▶ Source data
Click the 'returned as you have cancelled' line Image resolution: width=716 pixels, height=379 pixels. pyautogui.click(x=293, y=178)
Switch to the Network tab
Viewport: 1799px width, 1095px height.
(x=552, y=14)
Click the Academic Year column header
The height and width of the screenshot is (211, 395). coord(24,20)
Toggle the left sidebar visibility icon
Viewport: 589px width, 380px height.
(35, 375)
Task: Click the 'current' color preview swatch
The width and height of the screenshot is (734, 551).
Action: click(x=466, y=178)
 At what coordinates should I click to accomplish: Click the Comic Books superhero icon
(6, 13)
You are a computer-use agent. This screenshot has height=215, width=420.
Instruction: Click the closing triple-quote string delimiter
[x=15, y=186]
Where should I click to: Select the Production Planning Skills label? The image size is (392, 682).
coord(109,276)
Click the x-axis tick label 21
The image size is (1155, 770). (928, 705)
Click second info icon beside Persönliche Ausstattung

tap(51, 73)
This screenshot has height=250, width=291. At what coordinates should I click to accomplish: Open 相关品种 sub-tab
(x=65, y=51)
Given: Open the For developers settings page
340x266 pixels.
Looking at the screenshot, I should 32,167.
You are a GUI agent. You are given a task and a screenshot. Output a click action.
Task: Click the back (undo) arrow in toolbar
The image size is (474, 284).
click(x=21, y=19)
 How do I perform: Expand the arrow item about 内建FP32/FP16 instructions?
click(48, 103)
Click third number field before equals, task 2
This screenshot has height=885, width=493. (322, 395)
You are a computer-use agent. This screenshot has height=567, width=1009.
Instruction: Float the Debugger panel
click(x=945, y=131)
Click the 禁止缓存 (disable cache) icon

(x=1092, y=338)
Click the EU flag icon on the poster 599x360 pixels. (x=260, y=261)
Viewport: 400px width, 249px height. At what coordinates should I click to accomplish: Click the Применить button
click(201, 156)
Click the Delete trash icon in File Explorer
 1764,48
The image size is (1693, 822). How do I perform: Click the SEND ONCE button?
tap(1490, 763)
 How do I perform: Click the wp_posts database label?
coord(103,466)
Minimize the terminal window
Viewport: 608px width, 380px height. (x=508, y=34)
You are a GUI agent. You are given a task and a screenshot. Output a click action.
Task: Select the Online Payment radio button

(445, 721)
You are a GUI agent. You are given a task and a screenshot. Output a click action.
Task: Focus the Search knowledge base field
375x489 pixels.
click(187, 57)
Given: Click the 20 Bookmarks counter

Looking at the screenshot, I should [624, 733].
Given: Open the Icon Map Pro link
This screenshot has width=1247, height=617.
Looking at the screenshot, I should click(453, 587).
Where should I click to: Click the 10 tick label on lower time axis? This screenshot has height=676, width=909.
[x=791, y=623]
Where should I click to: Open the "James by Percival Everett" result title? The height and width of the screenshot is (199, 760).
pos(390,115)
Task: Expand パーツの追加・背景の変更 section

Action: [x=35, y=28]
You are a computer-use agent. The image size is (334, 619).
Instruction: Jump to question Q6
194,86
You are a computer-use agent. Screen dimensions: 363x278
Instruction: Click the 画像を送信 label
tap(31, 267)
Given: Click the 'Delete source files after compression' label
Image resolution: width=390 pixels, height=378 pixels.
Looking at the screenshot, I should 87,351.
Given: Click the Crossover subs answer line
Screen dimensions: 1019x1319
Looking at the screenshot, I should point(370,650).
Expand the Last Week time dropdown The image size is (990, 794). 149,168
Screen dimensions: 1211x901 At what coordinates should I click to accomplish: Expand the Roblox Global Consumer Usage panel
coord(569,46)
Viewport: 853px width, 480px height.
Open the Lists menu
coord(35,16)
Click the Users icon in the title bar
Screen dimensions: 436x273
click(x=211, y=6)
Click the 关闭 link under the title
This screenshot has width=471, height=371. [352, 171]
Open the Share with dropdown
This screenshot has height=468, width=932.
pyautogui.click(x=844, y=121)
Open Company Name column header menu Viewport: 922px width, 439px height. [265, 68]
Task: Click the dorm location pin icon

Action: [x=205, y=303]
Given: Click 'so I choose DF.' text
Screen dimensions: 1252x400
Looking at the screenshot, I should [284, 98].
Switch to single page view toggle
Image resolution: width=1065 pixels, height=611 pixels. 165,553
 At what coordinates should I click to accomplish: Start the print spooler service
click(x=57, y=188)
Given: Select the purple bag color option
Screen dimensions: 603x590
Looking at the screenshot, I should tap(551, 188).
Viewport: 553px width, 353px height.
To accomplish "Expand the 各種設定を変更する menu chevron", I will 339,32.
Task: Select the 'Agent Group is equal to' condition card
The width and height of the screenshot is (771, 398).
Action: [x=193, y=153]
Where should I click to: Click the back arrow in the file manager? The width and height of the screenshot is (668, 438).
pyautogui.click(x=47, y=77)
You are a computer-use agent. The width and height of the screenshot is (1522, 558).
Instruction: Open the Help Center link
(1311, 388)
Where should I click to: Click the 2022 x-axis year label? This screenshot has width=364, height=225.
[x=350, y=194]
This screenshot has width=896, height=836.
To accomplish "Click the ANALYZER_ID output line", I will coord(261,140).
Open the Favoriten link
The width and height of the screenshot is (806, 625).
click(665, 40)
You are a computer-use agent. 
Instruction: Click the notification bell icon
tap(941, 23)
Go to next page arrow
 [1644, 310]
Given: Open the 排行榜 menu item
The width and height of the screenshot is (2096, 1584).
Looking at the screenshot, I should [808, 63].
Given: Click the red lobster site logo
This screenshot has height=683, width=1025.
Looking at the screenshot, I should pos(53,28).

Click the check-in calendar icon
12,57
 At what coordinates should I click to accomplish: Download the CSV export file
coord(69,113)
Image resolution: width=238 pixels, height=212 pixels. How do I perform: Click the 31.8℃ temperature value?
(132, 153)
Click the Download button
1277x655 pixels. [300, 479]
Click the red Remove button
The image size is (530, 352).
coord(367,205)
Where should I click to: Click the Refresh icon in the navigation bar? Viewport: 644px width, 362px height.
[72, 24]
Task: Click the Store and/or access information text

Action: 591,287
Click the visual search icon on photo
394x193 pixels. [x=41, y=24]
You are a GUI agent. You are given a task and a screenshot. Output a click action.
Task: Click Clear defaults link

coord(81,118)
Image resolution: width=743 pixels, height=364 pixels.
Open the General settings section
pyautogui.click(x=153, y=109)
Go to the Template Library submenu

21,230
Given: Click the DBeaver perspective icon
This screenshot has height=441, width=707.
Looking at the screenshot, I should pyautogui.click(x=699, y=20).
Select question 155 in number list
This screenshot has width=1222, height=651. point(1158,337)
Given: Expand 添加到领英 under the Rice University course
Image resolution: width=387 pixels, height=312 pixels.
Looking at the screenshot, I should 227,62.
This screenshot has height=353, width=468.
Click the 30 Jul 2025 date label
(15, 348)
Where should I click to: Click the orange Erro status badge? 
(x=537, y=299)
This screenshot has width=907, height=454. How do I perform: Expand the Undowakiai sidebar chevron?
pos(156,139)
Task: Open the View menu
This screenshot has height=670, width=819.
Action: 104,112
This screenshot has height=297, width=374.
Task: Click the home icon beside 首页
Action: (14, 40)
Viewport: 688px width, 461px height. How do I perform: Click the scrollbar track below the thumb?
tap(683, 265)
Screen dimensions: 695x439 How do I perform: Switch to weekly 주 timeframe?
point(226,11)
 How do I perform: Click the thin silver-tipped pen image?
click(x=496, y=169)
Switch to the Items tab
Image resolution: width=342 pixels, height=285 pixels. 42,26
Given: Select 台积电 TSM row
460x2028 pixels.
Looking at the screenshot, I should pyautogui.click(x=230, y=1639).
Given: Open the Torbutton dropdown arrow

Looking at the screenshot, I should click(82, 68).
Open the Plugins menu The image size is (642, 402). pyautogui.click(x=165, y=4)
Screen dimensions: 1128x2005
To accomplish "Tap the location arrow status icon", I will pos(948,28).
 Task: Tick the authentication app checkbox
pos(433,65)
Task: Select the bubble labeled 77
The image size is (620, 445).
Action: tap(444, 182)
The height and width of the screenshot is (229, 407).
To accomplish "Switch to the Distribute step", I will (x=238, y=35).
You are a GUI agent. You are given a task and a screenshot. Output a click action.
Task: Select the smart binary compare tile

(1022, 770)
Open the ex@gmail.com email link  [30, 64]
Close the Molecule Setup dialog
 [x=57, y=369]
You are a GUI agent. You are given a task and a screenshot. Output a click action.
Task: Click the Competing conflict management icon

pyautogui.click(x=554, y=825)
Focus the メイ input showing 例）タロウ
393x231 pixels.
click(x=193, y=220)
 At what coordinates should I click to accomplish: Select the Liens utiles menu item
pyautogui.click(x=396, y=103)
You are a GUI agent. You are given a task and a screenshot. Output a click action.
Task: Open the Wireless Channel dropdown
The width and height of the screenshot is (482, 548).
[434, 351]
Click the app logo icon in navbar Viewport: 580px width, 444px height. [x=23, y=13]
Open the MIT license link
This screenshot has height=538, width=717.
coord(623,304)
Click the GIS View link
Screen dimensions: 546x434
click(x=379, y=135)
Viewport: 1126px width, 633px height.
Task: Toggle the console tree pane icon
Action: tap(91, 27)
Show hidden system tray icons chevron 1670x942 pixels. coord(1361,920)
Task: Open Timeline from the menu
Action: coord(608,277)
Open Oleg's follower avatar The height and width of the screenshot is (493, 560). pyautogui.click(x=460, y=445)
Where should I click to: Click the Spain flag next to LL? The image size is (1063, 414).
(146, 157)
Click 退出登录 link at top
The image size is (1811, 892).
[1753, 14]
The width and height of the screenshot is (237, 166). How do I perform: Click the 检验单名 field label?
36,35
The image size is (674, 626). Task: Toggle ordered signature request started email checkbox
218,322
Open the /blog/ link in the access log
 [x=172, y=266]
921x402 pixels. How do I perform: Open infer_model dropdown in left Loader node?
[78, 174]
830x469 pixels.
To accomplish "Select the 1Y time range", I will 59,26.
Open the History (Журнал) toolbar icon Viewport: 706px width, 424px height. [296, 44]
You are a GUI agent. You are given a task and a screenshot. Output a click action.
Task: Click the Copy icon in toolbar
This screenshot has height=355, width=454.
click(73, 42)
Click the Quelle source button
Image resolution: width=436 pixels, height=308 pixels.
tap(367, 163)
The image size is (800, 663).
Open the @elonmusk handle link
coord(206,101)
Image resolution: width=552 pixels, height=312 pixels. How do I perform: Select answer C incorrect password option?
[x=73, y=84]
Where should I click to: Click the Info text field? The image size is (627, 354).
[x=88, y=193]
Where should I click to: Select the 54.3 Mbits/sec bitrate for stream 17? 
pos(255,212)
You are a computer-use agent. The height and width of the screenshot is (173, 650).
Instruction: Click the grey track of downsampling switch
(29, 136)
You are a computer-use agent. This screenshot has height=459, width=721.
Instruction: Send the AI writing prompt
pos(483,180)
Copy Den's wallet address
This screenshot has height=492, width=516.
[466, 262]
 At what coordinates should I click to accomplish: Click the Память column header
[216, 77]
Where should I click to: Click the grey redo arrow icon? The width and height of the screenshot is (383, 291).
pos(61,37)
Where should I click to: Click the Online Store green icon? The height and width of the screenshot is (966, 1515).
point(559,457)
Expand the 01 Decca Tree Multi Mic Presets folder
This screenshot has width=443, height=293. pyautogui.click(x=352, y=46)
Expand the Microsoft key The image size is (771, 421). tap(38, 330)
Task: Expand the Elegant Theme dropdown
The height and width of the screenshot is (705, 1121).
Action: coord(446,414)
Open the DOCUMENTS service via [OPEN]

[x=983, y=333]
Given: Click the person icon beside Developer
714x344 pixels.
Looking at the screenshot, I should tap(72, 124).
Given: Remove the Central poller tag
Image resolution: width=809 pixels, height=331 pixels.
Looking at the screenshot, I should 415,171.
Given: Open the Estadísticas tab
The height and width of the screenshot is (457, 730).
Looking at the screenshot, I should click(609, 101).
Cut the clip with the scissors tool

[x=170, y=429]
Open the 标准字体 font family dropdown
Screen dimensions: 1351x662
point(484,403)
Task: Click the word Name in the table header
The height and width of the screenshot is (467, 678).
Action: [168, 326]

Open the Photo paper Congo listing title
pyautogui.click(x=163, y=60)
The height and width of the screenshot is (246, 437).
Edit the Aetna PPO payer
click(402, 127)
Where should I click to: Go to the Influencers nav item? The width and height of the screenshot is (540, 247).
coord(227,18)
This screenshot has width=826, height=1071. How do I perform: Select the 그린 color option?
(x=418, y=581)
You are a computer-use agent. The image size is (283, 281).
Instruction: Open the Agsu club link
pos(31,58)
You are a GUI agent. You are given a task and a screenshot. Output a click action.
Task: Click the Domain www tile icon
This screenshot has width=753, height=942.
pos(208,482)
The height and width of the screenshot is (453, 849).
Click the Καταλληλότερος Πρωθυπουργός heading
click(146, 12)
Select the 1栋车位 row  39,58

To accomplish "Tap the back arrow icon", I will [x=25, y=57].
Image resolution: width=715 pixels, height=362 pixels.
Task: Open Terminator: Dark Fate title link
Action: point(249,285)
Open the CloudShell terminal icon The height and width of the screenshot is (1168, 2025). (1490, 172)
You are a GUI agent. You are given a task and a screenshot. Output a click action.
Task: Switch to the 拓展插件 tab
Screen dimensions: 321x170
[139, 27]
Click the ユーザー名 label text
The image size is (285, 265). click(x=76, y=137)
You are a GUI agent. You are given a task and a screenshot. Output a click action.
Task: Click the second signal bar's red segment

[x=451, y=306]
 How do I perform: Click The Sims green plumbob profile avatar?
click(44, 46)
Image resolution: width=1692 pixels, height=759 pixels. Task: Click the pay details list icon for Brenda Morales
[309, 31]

▶ Task directions
Reproduce the entries above word for word, starting at the line containing "Click the ユーザー名 label text" and ending with the last line of the entries.

▶ Response for this exercise
Click the ユーザー名 label text
The image size is (285, 265). click(x=76, y=137)
You are a GUI agent. You are given a task and a screenshot. Output a click action.
Task: Click the second signal bar's red segment

[x=451, y=306]
 How do I perform: Click The Sims green plumbob profile avatar?
click(44, 46)
Image resolution: width=1692 pixels, height=759 pixels. Task: Click the pay details list icon for Brenda Morales
[309, 31]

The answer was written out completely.